• **ASSIGNMENT**
Check each line of the entries below for the word "computer", and copy out the ones that have it.

Collected data
--------------------------------------------------

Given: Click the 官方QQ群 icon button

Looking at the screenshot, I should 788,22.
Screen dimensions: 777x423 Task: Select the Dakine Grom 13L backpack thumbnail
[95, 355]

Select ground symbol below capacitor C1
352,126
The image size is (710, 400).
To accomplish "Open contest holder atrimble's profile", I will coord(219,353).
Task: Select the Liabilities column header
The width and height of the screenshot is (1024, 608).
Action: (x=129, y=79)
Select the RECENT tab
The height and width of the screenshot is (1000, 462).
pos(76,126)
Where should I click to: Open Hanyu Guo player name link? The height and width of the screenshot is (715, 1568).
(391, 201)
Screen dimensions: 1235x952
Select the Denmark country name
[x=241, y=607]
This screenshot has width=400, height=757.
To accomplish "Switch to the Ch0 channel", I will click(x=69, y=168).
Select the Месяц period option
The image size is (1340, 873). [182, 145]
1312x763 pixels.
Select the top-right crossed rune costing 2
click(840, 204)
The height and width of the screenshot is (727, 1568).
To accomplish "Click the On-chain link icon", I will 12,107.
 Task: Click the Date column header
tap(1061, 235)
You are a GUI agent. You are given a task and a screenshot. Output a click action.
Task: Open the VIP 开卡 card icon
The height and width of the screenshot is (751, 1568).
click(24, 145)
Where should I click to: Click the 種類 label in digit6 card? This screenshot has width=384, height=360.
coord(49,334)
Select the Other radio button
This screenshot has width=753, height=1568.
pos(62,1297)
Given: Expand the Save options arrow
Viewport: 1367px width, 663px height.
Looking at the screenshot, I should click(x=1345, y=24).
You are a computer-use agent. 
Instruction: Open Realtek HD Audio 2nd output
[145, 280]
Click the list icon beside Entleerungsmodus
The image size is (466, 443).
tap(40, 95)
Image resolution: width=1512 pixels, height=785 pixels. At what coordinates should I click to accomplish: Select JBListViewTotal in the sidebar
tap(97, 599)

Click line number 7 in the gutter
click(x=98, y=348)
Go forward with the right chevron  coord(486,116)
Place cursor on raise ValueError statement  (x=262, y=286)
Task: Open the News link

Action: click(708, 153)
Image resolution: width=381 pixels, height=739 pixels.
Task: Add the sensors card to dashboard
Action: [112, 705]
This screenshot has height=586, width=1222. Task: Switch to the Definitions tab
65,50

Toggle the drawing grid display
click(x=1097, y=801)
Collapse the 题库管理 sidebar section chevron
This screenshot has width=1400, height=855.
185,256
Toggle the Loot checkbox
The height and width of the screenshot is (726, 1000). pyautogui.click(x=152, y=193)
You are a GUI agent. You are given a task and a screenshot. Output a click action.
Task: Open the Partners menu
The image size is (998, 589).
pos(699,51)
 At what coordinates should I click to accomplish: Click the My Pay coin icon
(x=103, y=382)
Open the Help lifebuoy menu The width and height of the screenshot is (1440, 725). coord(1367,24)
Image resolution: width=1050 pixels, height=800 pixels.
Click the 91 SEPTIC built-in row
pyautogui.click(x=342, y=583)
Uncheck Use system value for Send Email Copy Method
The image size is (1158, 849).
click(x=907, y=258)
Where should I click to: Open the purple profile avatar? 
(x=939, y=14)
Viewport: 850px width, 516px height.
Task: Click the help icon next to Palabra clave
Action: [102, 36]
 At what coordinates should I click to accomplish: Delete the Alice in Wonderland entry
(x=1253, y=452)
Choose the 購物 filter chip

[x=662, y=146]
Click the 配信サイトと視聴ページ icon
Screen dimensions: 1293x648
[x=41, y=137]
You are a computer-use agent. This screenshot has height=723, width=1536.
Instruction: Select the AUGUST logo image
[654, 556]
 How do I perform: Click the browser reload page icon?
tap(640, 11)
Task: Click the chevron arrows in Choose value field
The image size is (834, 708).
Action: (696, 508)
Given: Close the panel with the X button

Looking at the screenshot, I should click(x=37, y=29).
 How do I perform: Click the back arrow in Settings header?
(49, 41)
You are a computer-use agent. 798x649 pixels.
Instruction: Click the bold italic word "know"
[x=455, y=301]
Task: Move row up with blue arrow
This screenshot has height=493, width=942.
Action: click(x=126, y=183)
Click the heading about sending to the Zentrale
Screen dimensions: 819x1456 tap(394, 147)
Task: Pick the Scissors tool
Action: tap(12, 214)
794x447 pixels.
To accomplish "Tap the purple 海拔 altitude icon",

--------------------------------------------------

• **ANSWER FOR THE TASK**
You are a computer-use agent. 
You are a computer-use agent. This screenshot has height=723, width=1536.
You are a computer-use agent. 798x649 pixels.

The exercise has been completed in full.